Hearing

There is an updated version of this post at https://inventorsoftomorrow.com/2017/03/13/hear/

We did all five senses in one session of Family Inventor’s Lab. It would have been easy to come up with a full day’s worth of activities for most of the senses, but especially for hearing, there was so much more we could think of to do.

Musical Instrument “Petting Zoo”: One of our teachers brought her harp to class, and played on it and allowed children to play on it. They discussed the sounds it makes, and noticed the vibration of the strings. They saw that the thin short strings played higher notes than the long thick strings.

We have many more instruments we could have brought and explored: an accordion, a guitar, recorders, drums, and so on. Each has interesting characteristics to discuss.

Make your own instrument: We made shakers. We used small plastic containers with lids from the dollar store. (We have also used the plastic salad dressing size takeout containers in the past, but their lids were not as secure.) We had a variety of things to fill them with: salt, popcorn kernels, pasta, jingle bells, marbles. Children could choose which to use. (We also had samples set out that they could test before deciding what to put in their own shaker.) We used these during circle time, along with drumming on plastic (Tupperware-like) containers.

Other ideas for instruments to make:

  • A drum – use containers from the recycling bin, wrap shrink wrap plastic (like you use to insulate windows) across the ends. Tape it down, then use hair dryer to shrink it tight. Test the tone of the drum as you shrink…. when it’s first applied, it won’t be taut, and may not make a sound or will make a dull thudding sound. As you heat shrink it, the smaller it shrinks, the higher the tension on the plastic, the sharper the sound. Directions can be found here.
  • A rainstick: can use two tennis ball containers, the plastic rings from a six pack of soda, and plastic pellets or beads – here’s a kit for one, but you could gather your own materials. Or use paper towel tubes, or ideally poster tubes. Put toothpicks or nails or something through the tube to obstruct the path of falling objects. Then add objects – beads or rice or beans.

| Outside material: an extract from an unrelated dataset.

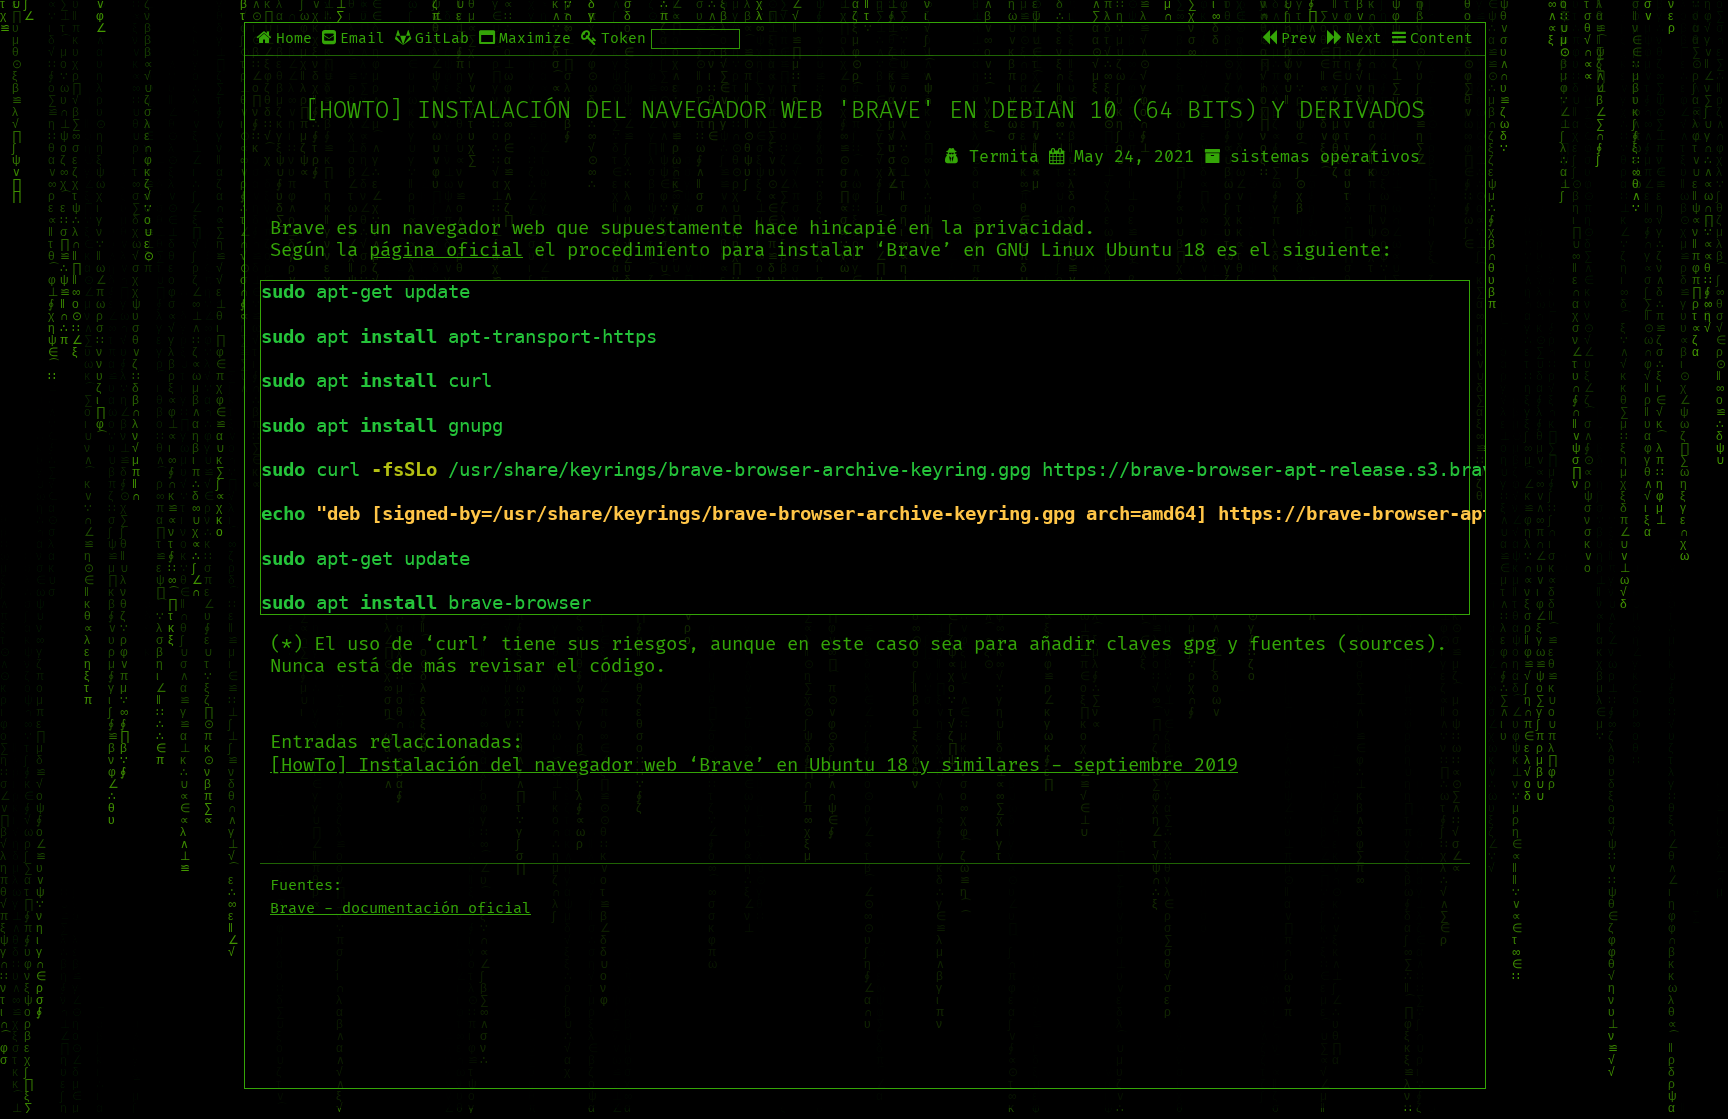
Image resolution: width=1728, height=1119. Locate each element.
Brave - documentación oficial (400, 908)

Tutorials on Free Kids Crafts and Happy Hooligans.
  • A stringed instrument. From basic to complex: 1) Stretch rubber bands around a margarine or yogurt container. Strum across the top – the container acts as a sound box. 2) Cut a hole in a box (or use a Kleenex box that already has a hole in it). Stretch rubber bands around it and strum over the hole (like a guitar). If you want to get fancy, tuck a pencil under the bands to act like a guitar bridge. 3) You can make these into guitars if you want a more elaborate end product. Learn how here.

Telephones: Take a long tube, put a funnel at each end – have kids take turns talking and listening. Or, take 2 plastic cups or yogurt containers – poke holes in bottom, run string between them (tie knots in the ends of the string so they don’t slip through the hole). Kids stand as far apart as they can, and take turns talking and listening.

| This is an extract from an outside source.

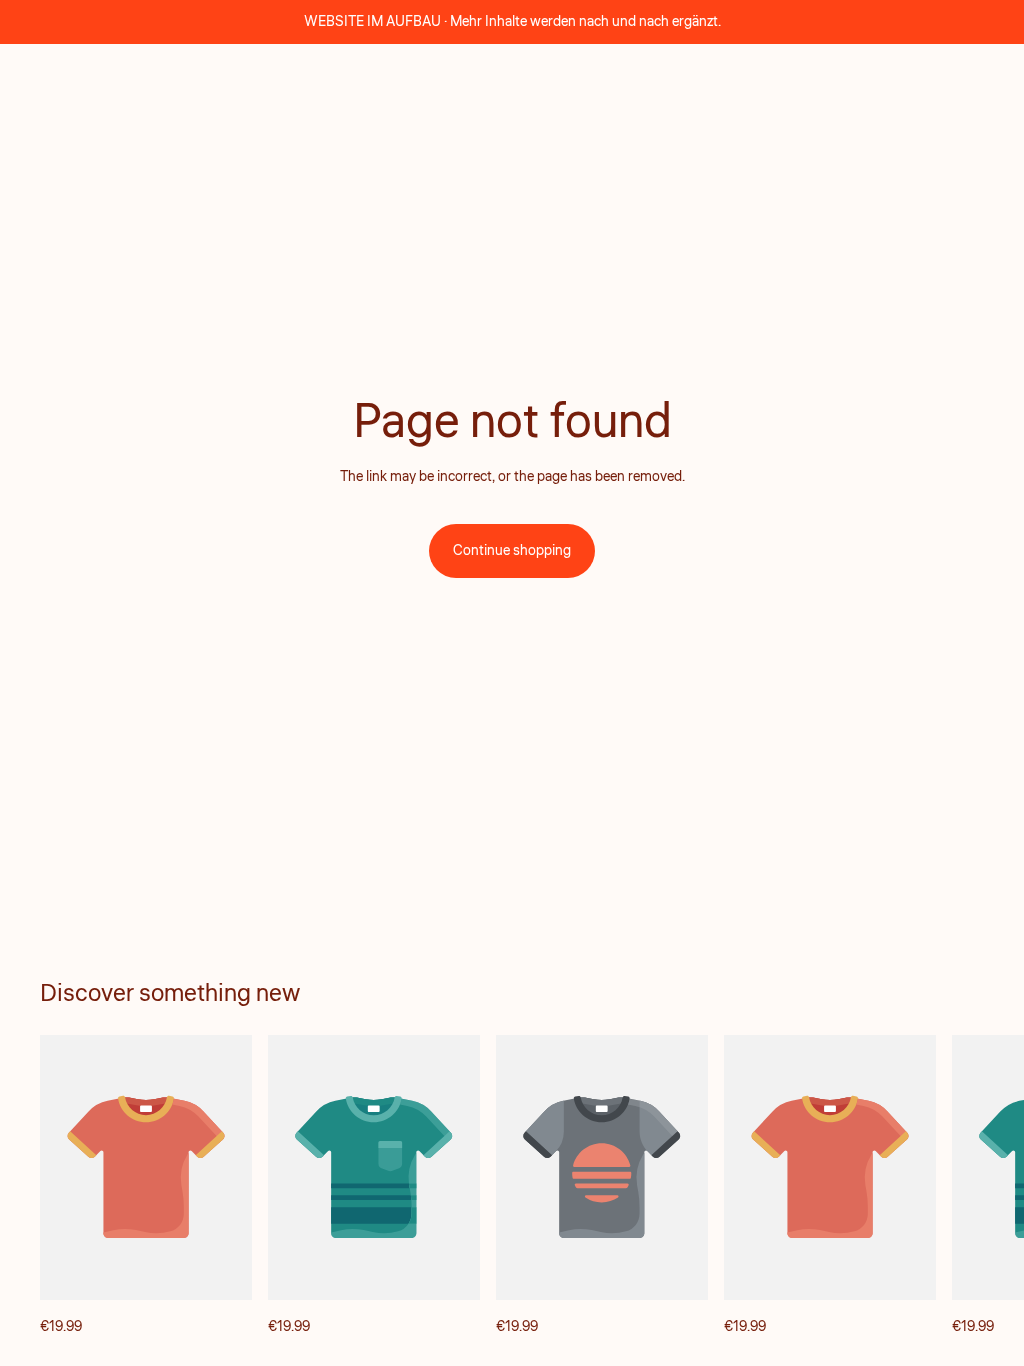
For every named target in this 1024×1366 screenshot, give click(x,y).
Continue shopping (512, 551)
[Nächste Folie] (962, 1187)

What’s that sound? You can blindfold them or have them close their eyes, then make sounds – see if they can identify them. Or put a variety of items inside opaque containers (like yogurt containers or cardboards boxes.) Have kids shake them and try to identify what is inside. You can have pictures of the items and they can place each item on its matching picture. Or you can make two of each shaker, and their job is to find the matching shakers.

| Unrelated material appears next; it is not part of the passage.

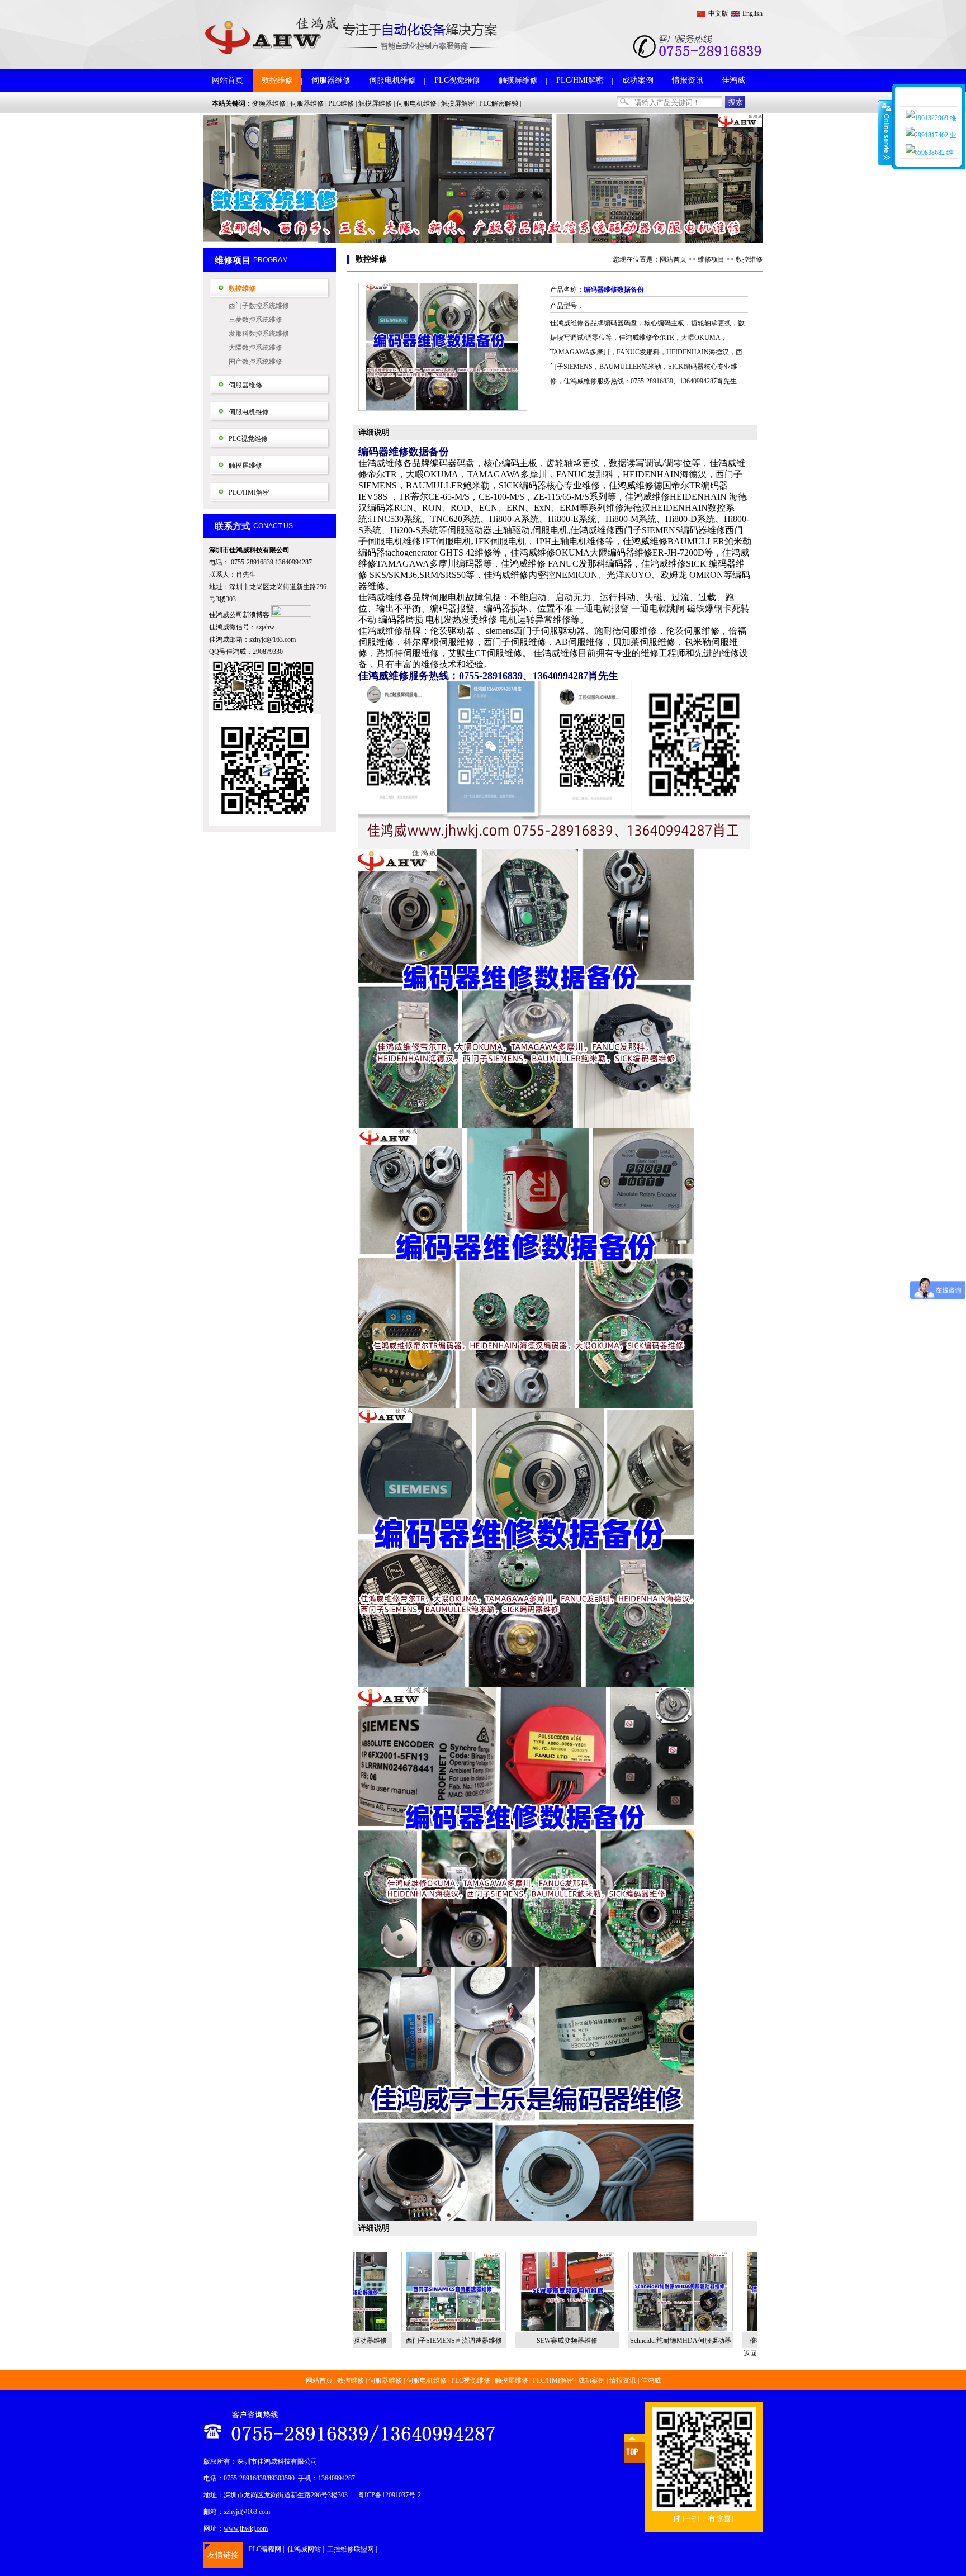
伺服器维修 (331, 80)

What’s that sound effect? Play sound recordings and see if kids can guess the sound.

Active listening games: The teacher beat out a rhythm on a drum and asked them to copy the rhythm. You could also sing note patterns and ask them to copy. Counting beans: students close eyes. Drop one bean, then two beans in quick succession. Ask how many beans you dropped. Continue with a variety of patterns, up to several beans.

Silly sound game: Go around the circle. Ask each child to make a sound with their mouth (whistle, hum, blow a raspberry, click tongue, and so on.) Other children try to copy.

Outside: When we were out on a hike, we listened and described what we heard. Then we practiced deer ears – cup your hands behind your ears and notice how much you can hear. Read more here.

Whistle hide and seek: Give kids a whistle. They go hide, then blow whistle while others try to find them.

Snack time: Have loud foods (carrot sticks, apple slices, tortilla chips, cheerios). What do they sound like when you eat them?

Listen through walls: Use a glass on the wall to listen to noises in another room. Learn more here.

What if your sense of hearing didn’t work? Have them try on noise-cancelling headphones (if you don’t have those, even regular headphones or earmuffs will muffle sound) or ear plugs and see how differently they experience the world.

Introduce some basic sign language and talk about how people can use it to communicate.